--- Input for this task ---

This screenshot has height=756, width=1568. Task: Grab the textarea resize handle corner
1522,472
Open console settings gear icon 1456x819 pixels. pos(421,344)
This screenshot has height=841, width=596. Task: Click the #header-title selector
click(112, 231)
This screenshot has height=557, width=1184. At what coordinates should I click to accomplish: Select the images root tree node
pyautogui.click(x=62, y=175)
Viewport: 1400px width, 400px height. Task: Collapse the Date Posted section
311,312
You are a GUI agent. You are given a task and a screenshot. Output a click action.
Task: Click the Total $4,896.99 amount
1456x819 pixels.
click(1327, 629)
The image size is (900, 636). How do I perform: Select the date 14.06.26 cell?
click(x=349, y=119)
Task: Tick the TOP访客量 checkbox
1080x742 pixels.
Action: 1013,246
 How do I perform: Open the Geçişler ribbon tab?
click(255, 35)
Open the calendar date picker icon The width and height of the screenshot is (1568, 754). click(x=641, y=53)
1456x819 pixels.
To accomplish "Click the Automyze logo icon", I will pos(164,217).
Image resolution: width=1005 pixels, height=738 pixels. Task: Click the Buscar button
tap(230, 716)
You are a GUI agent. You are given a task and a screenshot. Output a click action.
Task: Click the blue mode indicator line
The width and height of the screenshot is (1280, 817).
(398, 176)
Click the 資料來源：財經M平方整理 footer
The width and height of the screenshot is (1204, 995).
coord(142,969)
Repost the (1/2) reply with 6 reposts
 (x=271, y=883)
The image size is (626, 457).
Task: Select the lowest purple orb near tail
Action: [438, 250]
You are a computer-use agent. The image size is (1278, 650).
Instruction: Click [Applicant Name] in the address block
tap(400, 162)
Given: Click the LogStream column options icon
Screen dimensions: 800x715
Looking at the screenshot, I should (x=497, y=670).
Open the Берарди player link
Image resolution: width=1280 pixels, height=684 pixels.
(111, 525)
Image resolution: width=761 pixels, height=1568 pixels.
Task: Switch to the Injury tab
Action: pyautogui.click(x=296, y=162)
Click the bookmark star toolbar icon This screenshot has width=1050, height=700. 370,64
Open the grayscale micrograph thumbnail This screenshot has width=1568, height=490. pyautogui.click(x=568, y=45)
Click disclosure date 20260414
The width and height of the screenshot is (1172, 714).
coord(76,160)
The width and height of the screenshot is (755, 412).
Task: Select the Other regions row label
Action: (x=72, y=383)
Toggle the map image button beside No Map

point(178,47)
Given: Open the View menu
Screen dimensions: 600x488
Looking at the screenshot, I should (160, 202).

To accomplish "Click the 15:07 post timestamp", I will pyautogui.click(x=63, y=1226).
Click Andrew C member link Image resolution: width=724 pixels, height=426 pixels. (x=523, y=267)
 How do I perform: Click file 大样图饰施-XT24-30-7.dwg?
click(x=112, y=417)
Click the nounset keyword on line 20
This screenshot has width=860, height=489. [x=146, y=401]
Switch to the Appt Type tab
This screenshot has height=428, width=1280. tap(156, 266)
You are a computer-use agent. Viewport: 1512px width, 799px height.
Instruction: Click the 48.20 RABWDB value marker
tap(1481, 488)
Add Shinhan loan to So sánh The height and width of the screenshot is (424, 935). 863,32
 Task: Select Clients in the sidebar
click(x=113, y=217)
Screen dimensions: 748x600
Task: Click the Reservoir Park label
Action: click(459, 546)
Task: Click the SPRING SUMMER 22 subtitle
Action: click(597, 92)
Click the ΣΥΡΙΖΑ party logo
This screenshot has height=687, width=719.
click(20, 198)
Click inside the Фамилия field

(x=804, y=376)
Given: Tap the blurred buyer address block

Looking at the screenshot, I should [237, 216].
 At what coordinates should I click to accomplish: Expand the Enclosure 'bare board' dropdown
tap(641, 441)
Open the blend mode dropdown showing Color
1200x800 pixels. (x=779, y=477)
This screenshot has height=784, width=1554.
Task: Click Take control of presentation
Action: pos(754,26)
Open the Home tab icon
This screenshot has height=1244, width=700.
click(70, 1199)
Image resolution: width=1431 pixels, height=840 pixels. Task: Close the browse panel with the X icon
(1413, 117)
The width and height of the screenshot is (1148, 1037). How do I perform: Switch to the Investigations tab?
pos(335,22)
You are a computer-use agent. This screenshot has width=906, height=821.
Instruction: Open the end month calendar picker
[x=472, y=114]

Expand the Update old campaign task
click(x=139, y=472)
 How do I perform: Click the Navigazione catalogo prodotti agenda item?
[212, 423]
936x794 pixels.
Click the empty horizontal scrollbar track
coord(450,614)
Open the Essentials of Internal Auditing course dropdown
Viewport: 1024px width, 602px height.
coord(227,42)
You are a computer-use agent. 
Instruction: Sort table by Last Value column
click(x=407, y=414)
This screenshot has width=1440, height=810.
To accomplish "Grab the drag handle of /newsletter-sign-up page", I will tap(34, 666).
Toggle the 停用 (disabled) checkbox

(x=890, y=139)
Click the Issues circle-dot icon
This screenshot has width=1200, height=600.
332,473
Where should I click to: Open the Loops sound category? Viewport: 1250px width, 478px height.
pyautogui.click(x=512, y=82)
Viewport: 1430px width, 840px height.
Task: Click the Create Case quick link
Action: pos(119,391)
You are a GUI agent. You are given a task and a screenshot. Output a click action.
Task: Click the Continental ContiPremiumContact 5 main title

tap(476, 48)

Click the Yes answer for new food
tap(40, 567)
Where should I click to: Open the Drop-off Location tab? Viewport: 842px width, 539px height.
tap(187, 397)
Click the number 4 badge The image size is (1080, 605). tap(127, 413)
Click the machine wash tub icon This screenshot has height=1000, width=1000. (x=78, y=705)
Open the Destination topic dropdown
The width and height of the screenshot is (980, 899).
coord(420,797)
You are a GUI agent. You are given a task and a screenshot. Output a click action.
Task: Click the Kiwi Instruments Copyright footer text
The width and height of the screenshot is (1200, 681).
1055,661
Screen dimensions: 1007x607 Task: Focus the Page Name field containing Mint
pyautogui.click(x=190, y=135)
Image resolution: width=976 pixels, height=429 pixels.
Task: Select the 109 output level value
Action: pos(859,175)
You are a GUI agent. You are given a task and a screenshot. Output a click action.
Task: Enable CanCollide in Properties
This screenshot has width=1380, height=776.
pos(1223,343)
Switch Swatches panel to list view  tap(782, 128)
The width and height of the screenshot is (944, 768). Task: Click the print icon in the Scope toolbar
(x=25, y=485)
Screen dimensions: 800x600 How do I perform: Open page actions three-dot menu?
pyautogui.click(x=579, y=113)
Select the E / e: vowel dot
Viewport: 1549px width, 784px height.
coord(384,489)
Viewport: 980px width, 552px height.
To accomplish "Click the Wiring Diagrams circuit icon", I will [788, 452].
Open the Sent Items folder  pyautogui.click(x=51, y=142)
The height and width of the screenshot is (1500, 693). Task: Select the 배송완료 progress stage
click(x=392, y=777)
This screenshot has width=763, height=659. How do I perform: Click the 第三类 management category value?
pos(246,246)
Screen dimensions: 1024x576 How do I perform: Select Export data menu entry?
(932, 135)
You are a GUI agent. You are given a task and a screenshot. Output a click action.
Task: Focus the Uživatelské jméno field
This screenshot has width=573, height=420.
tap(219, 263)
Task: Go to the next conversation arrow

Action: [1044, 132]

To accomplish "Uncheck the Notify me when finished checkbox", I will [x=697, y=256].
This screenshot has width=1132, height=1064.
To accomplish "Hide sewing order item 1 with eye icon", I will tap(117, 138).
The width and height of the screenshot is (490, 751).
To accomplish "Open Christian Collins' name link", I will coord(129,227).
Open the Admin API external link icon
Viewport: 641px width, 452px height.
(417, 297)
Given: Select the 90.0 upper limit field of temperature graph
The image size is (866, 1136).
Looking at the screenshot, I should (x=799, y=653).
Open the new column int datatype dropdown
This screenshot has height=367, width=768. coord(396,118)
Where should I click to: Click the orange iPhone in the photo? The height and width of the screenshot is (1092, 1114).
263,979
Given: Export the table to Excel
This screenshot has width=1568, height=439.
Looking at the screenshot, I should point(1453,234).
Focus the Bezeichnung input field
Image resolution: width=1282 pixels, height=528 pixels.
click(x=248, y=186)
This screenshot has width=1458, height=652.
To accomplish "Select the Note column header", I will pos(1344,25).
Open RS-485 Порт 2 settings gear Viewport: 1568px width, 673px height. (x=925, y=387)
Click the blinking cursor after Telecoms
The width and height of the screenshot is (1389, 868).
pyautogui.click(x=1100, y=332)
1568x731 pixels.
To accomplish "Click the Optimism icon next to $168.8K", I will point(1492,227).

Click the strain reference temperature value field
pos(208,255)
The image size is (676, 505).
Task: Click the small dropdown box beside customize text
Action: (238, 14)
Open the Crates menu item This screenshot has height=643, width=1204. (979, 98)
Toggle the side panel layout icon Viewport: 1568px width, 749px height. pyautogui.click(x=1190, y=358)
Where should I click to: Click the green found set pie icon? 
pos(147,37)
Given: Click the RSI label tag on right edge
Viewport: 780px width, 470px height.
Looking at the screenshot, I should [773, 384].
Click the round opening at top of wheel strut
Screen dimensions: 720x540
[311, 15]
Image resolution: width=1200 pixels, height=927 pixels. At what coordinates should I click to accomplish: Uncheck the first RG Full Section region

---

= Exercise goal =
Say how many lines of the records include the word "computer", and give nothing but the number.

= Response to this exercise =
4